Lookup Table Operations
Creating a Lookup Table
Certain binary image operations can be implemented most easily through lookup
tables. A lookup table is a column vector in which each element represents the value
to return for one possible combination of pixels in a neighborhood. To create lookup
tables for various operations, use the makelut function.
makelut creates lookup tables for 2-by-2 and 3-by-3
neighborhoods. The following figure illustrates these types of neighborhoods. Each
neighborhood pixel is indicated by an x, and the center pixel is the one with a
circle.

For a 2-by-2 neighborhood, there are 16 possible permutations of the pixels in the neighborhood. Therefore, the lookup table for this operation is a 16-element vector. For a 3-by-3 neighborhood, there are 512 permutations, so the lookup table is a 512-element vector.
Note
makelut and applylut support only 2-by-2
and 3-by-3 neighborhoods. Lookup tables larger than 3-by-3 neighborhoods are not
practical. For example, a lookup table for a 4-by-4 neighborhood would have
65,536 entries.
Using a Lookup Table
Once you create a lookup table, you can use it to perform the desired operation by
using the applylut function.
The example below illustrates using lookup table operations to modify an image
containing text. The example creates an anonymous function that returns
1 if three or more pixels in the 3-by-3 neighborhood are
1; otherwise, it returns 0. The example
then calls makelut, passing in this function as the first
argument, and using the second argument to specify a 3-by-3 lookup table.

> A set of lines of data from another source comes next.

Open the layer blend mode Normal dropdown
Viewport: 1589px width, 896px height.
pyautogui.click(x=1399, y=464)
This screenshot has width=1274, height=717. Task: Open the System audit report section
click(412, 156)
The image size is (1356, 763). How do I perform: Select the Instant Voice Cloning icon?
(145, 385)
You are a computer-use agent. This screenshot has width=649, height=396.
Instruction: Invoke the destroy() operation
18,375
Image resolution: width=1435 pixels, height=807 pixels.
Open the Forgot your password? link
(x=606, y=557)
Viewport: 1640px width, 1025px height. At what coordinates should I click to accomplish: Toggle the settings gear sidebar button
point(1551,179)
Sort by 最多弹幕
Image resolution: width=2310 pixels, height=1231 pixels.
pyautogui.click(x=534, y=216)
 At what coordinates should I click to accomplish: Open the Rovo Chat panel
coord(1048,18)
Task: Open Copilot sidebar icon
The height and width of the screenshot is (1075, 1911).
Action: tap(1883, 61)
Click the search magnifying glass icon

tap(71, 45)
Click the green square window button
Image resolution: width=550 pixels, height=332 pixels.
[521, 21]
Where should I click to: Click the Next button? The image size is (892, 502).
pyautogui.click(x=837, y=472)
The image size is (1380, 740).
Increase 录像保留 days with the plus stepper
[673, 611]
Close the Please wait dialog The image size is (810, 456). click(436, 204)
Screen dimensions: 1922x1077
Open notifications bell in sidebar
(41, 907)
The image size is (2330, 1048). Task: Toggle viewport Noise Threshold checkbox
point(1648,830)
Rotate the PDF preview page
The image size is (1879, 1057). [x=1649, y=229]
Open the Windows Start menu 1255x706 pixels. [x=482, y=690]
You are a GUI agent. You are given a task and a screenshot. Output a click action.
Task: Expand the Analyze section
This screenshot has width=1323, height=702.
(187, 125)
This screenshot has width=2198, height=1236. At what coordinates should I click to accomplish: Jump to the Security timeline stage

f = @(x) sum(x(:)) >= 3; lut = makelut(f,3);
lut is returned as a 512-element vector of
1s and 0s. Each value is the output from the
function for one of the 512 possible permutations.
You then perform the operation using applylut.
BW1 = imread("text.png");
BW2 = applylut(BW1,lut);
figure
montage({BW1,BW2})
For information about how applylut maps pixel combinations in
the image to entries in the lookup table, see the reference page for applylut.